[Reprinted from IDG sister publication
When Rogers Communications makes the
Apple iPhone available in Canada later this year, the telecom firm is likely to offer up a flat-rate unlimited data plan to customers, industry insiders say.
And such a move, they add, will fuel greater interest in wireless services — an area of telecommunications projected to grow rapidly in Canada over the next several years.
On the other hand, stiffer competition and increased labor costs is expected to temper revenue and profitability for the Canadian telecom sector as a whole.
AT&T was required by Apple to package the iPhone with an unlimited data plan when they released it in the U.S., notes Lawrence Surtees, vice-president at Toronto-based analyst firm IDC Canada. “That’s going to happen with Rogers.
And when Rogers does introduces that, Surtees predicts “it will shake things up in the wireless data market.”
Increased competition is likely to be one facet of this “shakeup.”
In fact, according to report released Wednesday by the Conference Board of Canada (CBOC), a new player in the Canadian wireless market is likely to emerge from the current wireless spectrum auction being hosted by the government.
Ottawa-based CBOC’s report lays out the organization’s forecast for Canada’s telecom industry over the next four years.
With 40 percent of the available spectrum reserved for companies that currently hold 10 percent of the market, a new player on the scene is inevitable, says study author Michael Burt, associate director of industrial outlook at CBOC.
Current carriers Rogers, Bell Canada Enterprises, and Telus Corp. will likely face competition from companies such as Shaw Communications, Videotron, or MTS Allstream.
“I expect to start to see increased competition sometime in the middle of next year,” Burt says. The new company will have to build its infrastructure and will appear in major cities at first — such as Toronto, Montreal and Vancouver.
Current carriers will also acquire new spectrum to satisfy customer demand for premium wireless services, the report adds.
“If they don’t acquire new spectrum they’ll reach capacity in the number of services they can provide,” Burt says. “It’s just like a manufacturing plant that produces cars, there’s a maximum amount they can output if they’re working full-shift, 24 hours a day.”
Canada’s wireless market is one of the least penetrated in the developed world, experts say, hampered by too-high costs for consumers.
But the telecom industry won’t cash in completely on the anticipated wireless boom as the number of wired lines continues to drop.
“For the industry as a whole, every time someone shuts off their landline to go to a wireless service, that’s not a net gain,” Burt says.
Between five and eight percent of Canadians have already dropped their landline phone to go completely wireless for local calls.

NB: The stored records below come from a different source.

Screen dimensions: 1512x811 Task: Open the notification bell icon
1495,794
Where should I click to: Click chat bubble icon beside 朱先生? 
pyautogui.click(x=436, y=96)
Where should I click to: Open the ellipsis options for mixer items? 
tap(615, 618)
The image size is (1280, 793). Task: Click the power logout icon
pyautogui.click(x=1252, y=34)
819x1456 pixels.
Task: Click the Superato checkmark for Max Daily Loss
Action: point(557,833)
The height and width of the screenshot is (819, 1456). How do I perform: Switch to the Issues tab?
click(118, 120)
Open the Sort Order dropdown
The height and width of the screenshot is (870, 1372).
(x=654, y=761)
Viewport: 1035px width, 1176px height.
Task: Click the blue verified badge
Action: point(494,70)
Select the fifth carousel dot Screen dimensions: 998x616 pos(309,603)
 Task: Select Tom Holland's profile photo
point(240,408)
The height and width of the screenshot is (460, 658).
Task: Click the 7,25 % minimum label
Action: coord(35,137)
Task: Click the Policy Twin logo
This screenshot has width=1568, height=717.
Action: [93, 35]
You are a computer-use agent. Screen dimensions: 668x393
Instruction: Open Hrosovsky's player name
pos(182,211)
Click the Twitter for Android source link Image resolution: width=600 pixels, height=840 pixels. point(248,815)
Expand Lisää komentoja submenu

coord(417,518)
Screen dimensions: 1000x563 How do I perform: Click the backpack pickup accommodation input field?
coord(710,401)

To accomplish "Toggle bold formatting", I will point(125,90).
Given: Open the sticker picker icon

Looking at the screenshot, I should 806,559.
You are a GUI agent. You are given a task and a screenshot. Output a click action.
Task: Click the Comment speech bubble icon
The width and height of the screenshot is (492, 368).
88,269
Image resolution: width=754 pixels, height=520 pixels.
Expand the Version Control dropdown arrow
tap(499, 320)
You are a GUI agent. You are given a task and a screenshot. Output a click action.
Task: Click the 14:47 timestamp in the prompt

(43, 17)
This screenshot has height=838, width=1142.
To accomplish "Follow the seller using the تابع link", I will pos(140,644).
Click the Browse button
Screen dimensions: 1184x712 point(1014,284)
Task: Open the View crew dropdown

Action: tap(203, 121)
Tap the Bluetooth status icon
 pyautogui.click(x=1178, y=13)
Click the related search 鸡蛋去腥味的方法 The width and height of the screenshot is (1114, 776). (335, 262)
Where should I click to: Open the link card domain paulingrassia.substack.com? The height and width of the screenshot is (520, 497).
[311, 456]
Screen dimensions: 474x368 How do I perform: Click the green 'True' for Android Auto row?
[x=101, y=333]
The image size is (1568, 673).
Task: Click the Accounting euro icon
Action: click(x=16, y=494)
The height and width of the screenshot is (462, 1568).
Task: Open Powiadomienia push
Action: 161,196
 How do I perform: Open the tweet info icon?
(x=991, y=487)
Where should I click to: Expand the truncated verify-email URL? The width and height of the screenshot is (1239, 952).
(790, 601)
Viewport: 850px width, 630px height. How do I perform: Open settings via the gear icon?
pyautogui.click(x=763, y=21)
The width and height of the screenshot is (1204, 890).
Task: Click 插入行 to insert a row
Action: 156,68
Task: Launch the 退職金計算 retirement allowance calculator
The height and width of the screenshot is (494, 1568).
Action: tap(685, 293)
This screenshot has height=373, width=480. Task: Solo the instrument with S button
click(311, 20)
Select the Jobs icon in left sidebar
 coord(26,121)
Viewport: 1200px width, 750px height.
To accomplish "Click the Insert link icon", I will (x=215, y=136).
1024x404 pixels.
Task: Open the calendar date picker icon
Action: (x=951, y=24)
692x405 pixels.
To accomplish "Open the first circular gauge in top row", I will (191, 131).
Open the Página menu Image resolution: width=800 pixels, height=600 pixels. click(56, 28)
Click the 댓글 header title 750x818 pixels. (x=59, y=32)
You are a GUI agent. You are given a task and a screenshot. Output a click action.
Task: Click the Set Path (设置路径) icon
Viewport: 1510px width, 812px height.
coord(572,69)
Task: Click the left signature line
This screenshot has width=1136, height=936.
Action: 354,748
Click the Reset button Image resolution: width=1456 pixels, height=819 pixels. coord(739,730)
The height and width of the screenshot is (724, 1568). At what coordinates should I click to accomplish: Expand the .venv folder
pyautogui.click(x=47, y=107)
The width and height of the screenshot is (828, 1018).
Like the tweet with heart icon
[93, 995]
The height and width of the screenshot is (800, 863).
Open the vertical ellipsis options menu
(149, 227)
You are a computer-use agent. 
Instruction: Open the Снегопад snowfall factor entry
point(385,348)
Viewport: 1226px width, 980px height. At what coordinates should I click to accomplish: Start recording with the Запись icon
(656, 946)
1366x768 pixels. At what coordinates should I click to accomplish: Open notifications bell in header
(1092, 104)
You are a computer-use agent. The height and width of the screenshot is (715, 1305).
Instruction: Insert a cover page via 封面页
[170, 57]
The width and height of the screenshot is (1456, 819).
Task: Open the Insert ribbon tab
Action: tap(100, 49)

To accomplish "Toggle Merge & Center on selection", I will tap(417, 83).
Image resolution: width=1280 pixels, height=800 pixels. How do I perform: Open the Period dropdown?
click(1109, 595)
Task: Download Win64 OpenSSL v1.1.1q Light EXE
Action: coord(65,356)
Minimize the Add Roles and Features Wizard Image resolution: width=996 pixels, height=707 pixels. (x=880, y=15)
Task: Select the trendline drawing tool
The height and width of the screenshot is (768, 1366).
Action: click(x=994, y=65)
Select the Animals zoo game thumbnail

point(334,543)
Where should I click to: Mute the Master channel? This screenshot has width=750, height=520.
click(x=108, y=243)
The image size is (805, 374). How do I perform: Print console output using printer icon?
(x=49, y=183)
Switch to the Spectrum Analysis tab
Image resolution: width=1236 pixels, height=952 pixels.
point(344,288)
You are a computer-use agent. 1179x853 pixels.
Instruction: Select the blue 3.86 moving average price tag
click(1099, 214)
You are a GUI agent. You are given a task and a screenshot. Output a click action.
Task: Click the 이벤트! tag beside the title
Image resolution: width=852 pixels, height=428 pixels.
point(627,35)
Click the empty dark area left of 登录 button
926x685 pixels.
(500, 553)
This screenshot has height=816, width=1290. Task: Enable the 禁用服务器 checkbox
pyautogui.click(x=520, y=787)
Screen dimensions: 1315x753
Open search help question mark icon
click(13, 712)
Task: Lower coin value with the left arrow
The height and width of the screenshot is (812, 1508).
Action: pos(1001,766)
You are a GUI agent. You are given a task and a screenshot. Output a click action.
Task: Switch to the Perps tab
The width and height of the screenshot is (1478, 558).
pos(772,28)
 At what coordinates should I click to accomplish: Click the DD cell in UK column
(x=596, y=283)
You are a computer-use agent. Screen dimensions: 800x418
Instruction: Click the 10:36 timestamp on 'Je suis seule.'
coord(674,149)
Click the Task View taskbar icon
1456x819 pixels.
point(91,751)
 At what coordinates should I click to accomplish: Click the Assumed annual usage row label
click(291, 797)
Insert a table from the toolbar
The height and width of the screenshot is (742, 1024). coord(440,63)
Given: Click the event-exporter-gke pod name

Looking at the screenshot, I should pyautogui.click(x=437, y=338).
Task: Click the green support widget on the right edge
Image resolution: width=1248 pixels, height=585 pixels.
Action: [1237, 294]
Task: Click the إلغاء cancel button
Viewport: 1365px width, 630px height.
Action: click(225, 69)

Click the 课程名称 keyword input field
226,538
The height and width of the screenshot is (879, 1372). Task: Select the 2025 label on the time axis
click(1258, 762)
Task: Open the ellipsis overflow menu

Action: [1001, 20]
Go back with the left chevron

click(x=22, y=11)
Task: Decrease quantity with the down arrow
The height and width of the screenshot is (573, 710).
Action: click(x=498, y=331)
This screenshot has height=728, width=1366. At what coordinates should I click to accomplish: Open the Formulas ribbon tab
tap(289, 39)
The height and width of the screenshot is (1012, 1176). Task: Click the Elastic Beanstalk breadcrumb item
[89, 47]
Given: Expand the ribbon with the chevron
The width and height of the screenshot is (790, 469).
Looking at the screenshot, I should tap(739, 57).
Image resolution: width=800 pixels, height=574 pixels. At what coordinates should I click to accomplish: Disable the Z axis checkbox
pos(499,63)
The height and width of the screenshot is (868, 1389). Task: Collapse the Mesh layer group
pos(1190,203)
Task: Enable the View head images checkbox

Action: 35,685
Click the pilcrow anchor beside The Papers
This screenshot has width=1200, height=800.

As a result of the trade-off, revenue growth in the telecom sector is forecast to remain at current levels.
IDC is predicting revenue growth of 2.9 percent this year and an average annual growth rate of 3.5 percent over the next five years, Surtees says.
Burt’s outlook predicts a growth of 3.1 percent this year and 3.3 percent annually from 2009 until 2012.
“It’s not burning the barn down, but it’s not totally stinko,” Surtees says. “It’s ahead of GDP growth.”
But the industry’s profitability will be far less than telecom firms have enjoyed in recent years. The report predicts annual profit increases of only 1.5 percent annually over the next five years.
The tepid forecast is due to the increased competition and a confluence of factors resulting in decreased margins for telecom companies, according to Burt.
“The industry has been benefiting from a strong dollar because the price of telecom equipment is very heavily influenced by the dollar,” the report’s author says.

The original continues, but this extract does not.